I don't think anyone will make the suggestion that Stephen Strasburg is hurt. He experienced forearm tightness a little over a week ago, but outside of that, he has been healthy and left to pitch as long as he wants (or as long as he can). However, those who watch Strasburg should see a noticeable difference in how the young pitcher looks versus seasons past. And as much as the Nationals' would never admit it, the reason could be as simple as too much rest.
Doctors and GMs around the league are starting to recognize the importance of preserving pitchers' arms for the long-term. Doing so, though, is not always popular. As in Strasburg's case, shutting a player down early when they are completely healthy quickly becomes a polarizing topic. Yet, most doctors agreed the Nationals were doing the right thing in easing Strasburg back from Tommy John surgery. The team did the same thing with Jordan Zimermann. However, it's possible that the Nationals exercised too much caution with Strasburg, and now his mechanics are off.

[Listed records]:

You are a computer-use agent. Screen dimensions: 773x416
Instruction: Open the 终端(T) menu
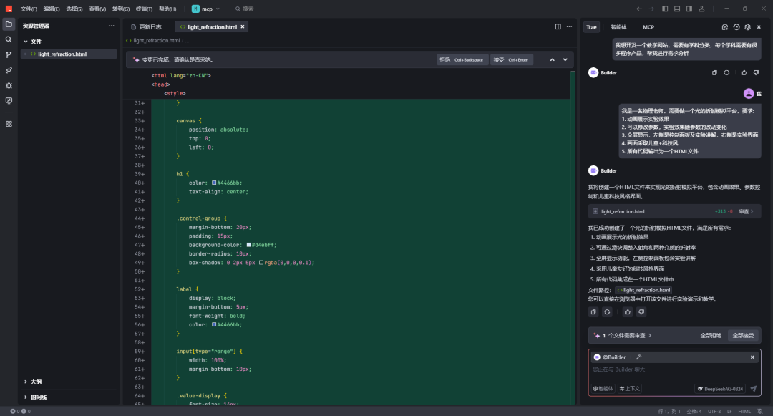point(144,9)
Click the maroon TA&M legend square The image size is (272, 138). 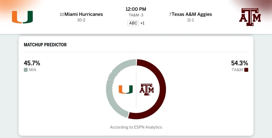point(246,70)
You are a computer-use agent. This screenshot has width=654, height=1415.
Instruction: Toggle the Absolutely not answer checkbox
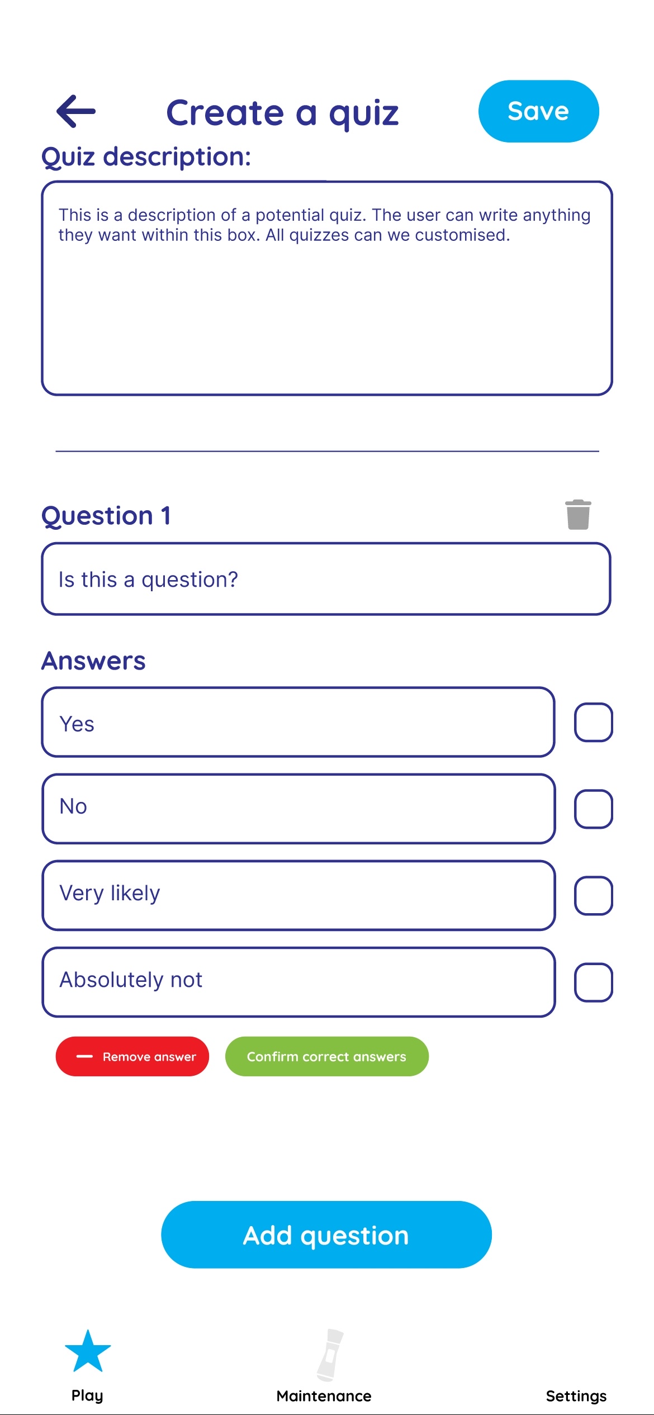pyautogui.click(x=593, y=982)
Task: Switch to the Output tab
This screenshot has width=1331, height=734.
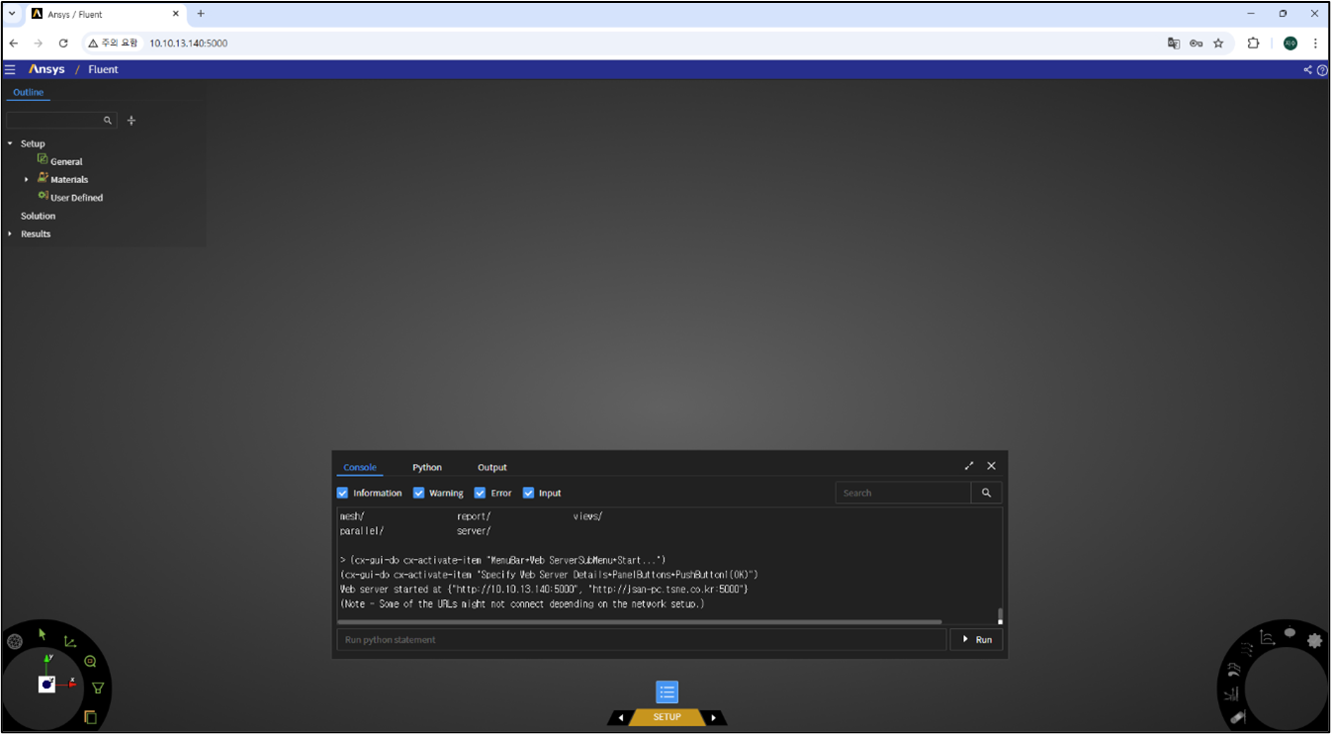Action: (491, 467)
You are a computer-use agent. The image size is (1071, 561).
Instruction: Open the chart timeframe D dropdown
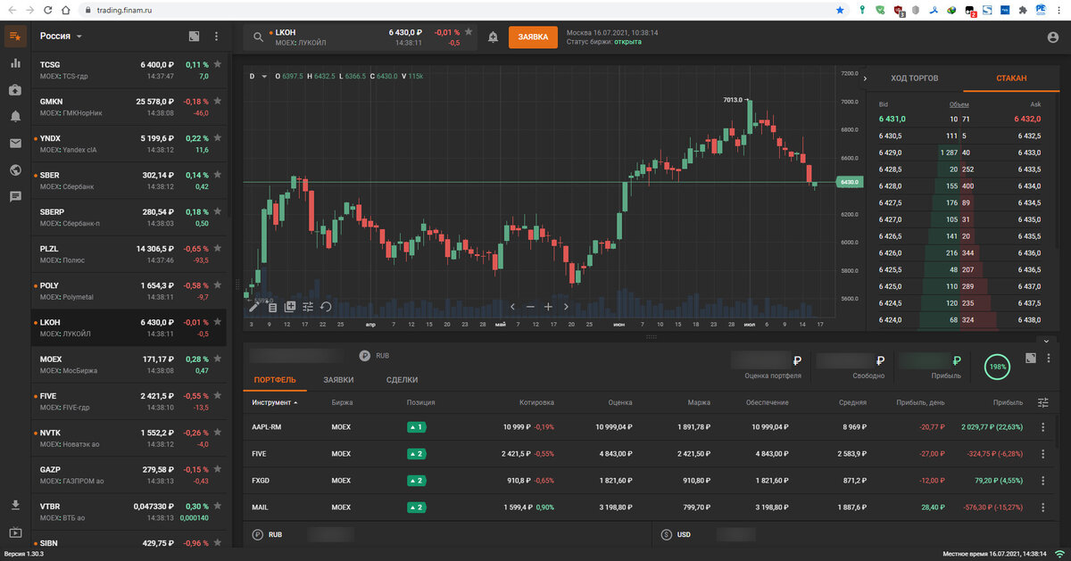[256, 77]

[Your goal]:
Write the next part of the article about Stephen Strasburg's rest and pitching mechanics, starting after its last sentence. The items come from a different source than the text.

[Answer for the task]:
A quick look at his standard numbers reveals a decent line (outside wins/losses). Strasburg is 1-4 with a 3.45 ERA in seven starts this season. However, he has not looked dominant since his first start this season. In fact, there have been times where Strasburg even looked wild. Yet, his BB/9 (walks per none innings) are actually down compared with last year. So what is it then? What is causing Strasburg's struggles and keeping him from being the dominant pitcher we know he can be?
Strasburg relies on his fourseam fastball. He throws that pitch more than any other. He admittedly is trying not to strike players out as more, so we shouldn't be concerned with the lower K/9 (strikeouts per nine innings) ratio. However, as Strasburg pitches to contact more, his fourseam fastball becomes increasingly important. This is the fastball that has little to no movement. Placement and velocity are key when throwing this pitch.
Let's take a look at some outcomes this season with Strasburg's fourseam fastball courtesy of Brooks Baseball.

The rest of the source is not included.